Positive solutions of quasilinear elliptic equations with subquadratic growth in the gradient

TL;DR

This paper investigates positive solutions of a class of quasilinear elliptic equations with subquadratic gradient growth, establishing existence, removability of singularities, and classification of boundary singular solutions based on domain and parameter conditions.

Contribution

It provides new existence and non-existence results for positive solutions with boundary measures, and classifies solutions with isolated boundary singularities under specific conditions.

Findings

Existence of solutions for any positive finite boundary measure when N(p+q-1)<p+1.

Removability of isolated boundary singularities when N(p+q-1)≥p+1.
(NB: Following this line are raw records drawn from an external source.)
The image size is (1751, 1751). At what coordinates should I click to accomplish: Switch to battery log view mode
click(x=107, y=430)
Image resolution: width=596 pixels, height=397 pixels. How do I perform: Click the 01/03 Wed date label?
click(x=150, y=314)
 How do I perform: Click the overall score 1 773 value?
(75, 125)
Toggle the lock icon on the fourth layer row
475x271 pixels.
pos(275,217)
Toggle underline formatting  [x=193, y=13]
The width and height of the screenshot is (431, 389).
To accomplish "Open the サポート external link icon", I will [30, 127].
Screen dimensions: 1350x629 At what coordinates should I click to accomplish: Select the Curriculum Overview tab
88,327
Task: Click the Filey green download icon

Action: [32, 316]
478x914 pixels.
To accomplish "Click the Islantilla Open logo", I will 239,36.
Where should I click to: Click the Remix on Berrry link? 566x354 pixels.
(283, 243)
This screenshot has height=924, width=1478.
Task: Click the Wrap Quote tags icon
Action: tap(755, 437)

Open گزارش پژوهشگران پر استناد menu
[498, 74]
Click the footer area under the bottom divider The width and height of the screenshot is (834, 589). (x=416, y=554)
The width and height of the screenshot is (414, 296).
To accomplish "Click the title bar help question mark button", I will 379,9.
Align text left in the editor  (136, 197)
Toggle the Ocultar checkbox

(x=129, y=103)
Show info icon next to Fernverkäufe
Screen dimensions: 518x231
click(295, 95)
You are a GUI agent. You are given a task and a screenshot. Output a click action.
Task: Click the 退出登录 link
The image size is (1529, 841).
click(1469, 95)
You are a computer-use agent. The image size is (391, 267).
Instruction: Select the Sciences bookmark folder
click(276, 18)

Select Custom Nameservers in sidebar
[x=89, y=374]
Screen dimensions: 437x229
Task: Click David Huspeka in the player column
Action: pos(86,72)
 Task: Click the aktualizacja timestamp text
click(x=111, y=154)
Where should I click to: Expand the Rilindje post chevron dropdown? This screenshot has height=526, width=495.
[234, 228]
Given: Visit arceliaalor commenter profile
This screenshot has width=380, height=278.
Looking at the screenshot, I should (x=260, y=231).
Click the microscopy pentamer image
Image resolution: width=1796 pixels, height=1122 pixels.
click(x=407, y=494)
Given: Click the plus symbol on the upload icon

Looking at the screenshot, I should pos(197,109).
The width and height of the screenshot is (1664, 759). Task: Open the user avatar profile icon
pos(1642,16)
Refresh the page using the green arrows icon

Complete classification of positive solutions with isolated boundary singularities.

Abstract

We study positive solutions of equation (E) $-\Delta u + u^p|\nabla u|^q= 0$ ($0<p$, $0\leq q\leq 2$, $p+q>1$) and other related equations in a smooth bounded domain $\Omega \subset {\mathbb R}^N$. We show that if $N(p+q-1)<p+1$ then, for every positive, finite Borel measure $\mu$ on $\partial \Omega$, there exists a solution of (E) such that $u=\mu$ on $\partial \Omega$. Furthermore, if $N(p+q-1)\geq p+1$ then an isolated point singularity on $\partial \Omega$ is removable. In particular there is no solution with boundary data $\delta_y$ (=Dirac measure at a point $y\in \partial \Omega$). Finally we obtain a classification of positive solutions with an isolated boundary singularity.